> Exercise details: Retype each line of the data below exactly, omitting the pictures.

___ Records for processing ___

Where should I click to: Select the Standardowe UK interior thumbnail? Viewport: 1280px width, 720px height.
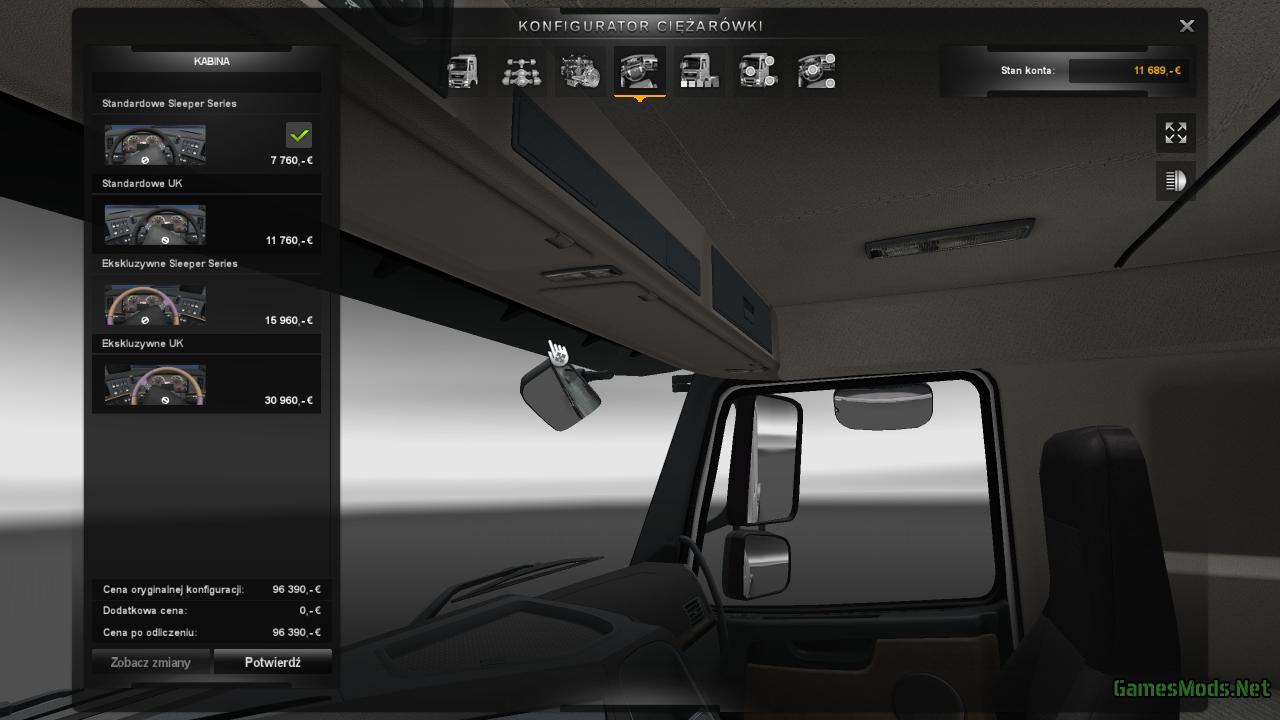(x=155, y=225)
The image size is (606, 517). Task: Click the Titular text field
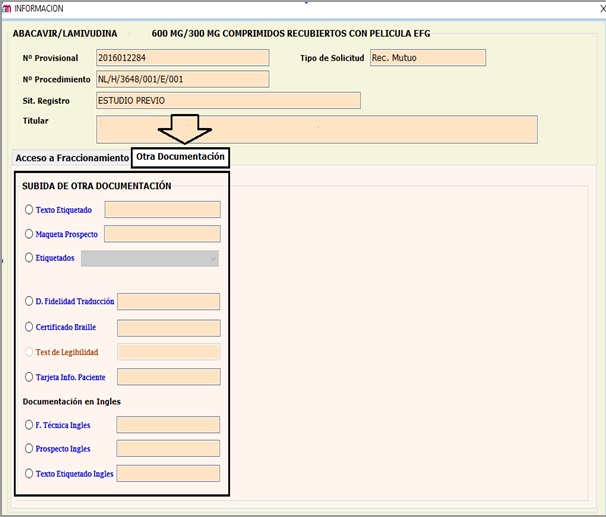click(x=316, y=129)
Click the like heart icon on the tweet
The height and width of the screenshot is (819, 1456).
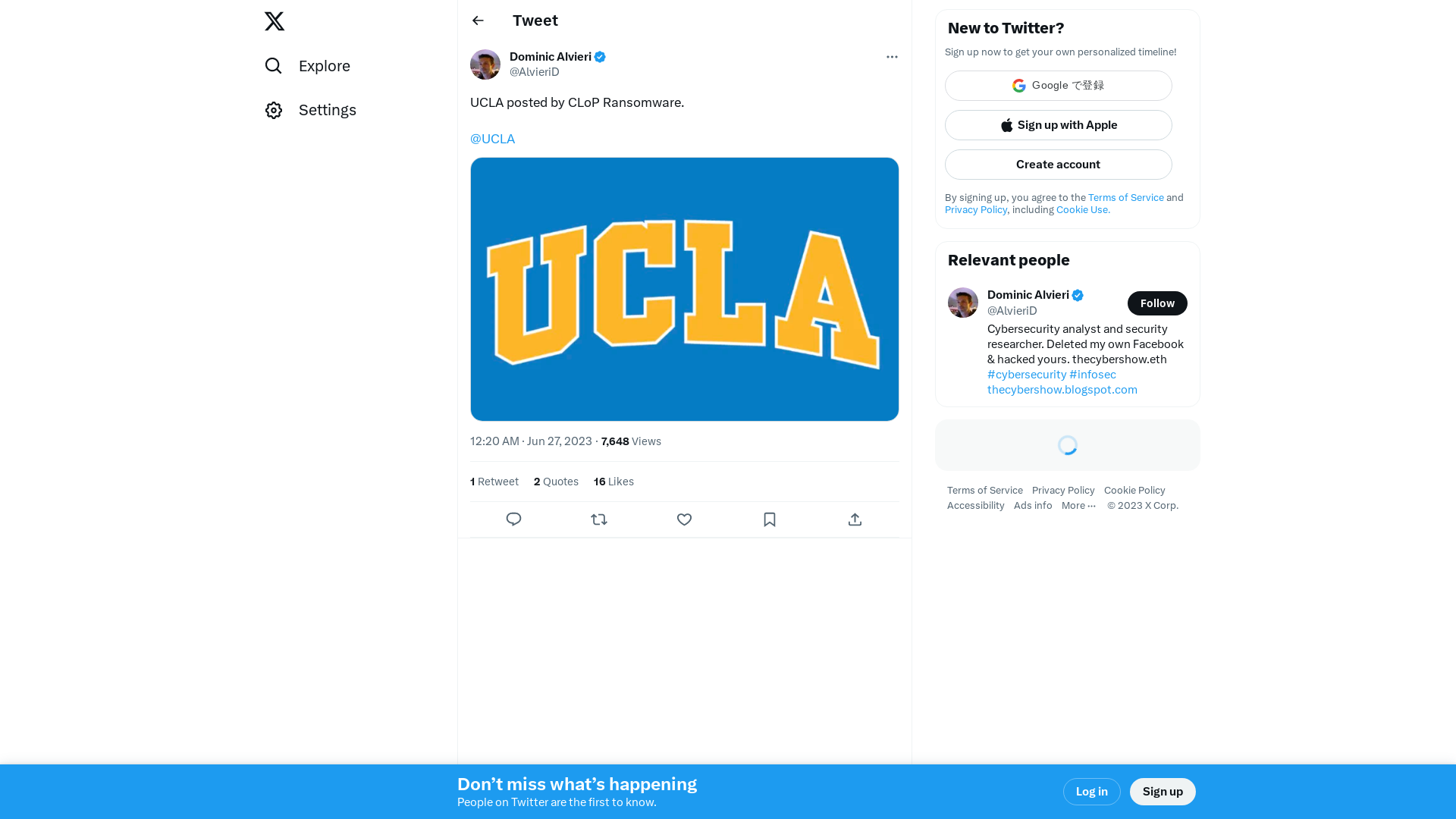(684, 519)
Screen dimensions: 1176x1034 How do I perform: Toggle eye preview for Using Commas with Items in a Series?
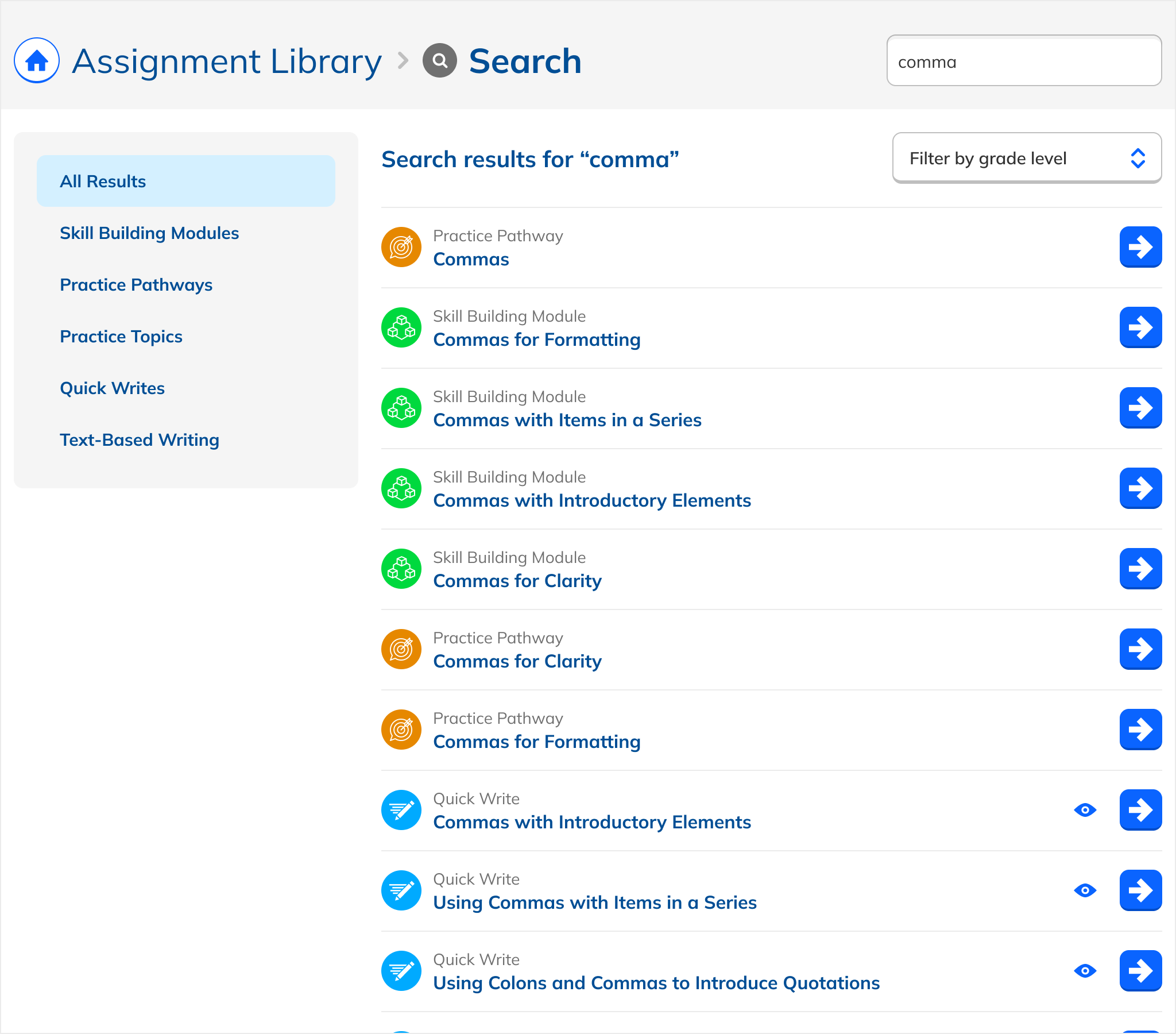tap(1085, 890)
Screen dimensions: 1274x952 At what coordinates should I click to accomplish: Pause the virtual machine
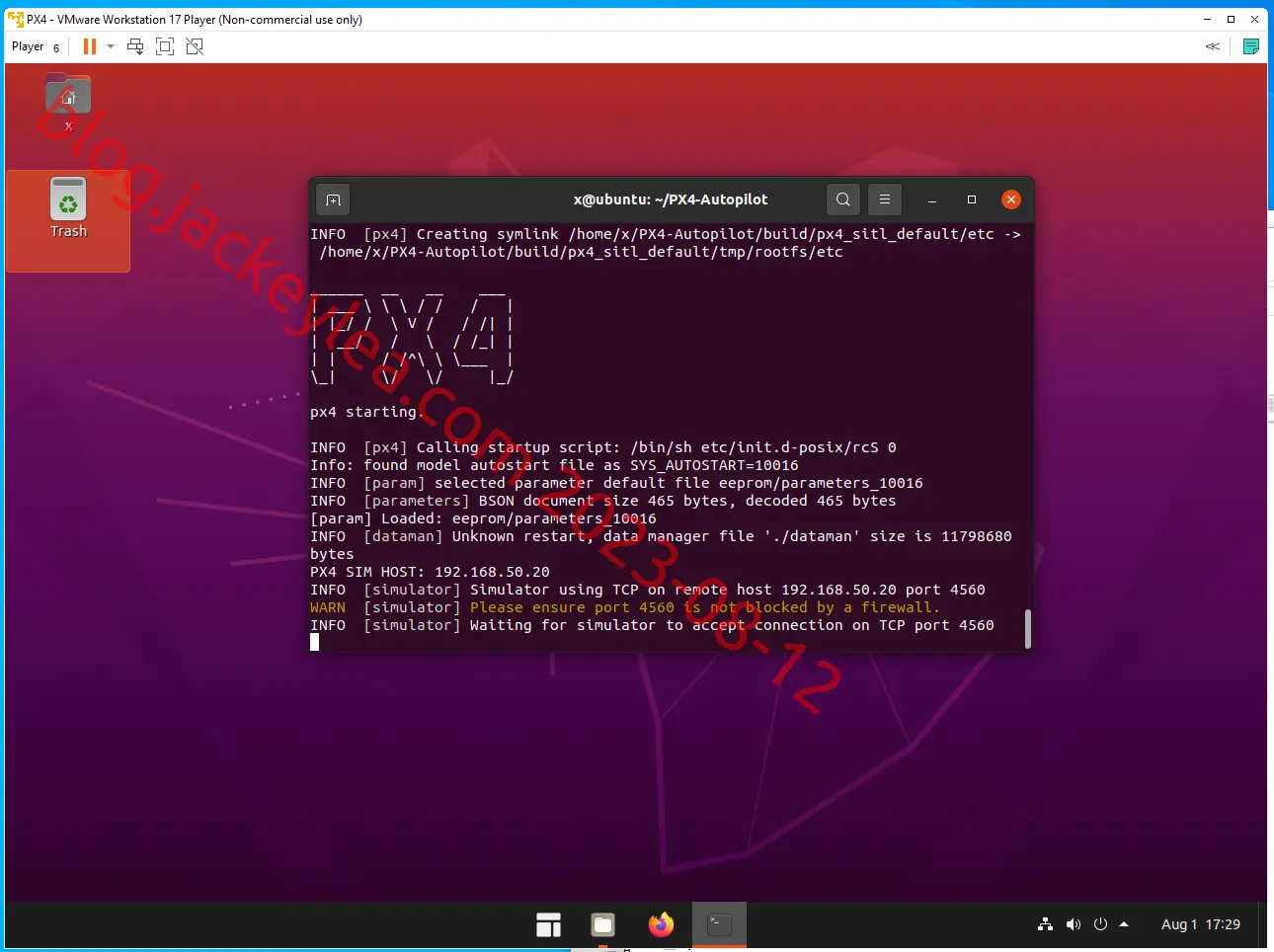click(90, 46)
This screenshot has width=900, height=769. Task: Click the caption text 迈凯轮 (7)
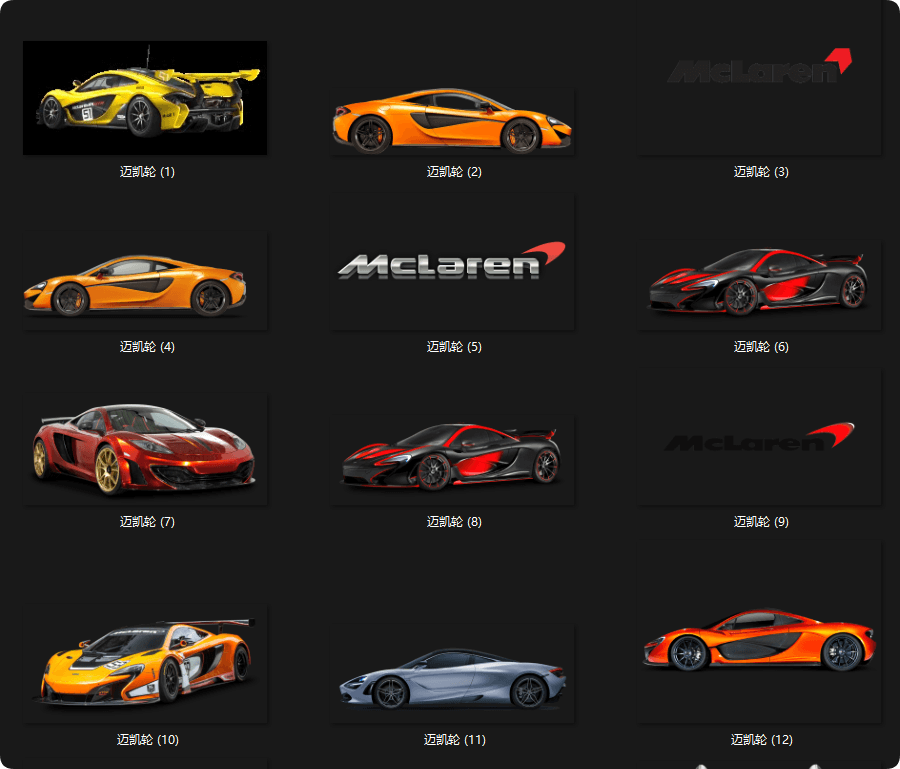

___

> Output for this task:
Where should I click to: Select the Standardowe UK interior thumbnail? Viewport: 1280px width, 720px height.
(x=155, y=225)
The image size is (606, 517). Task: Click the Titular text field
click(x=316, y=129)
Click the like heart icon on the tweet
The height and width of the screenshot is (819, 1456).
(684, 519)
Screen dimensions: 1176x1034 How do I perform: Toggle eye preview for Using Commas with Items in a Series?
tap(1085, 890)
Screen dimensions: 1274x952 At what coordinates should I click to accomplish: Pause the virtual machine
click(90, 46)
This screenshot has width=900, height=769. Task: Click the caption text 迈凯轮 (7)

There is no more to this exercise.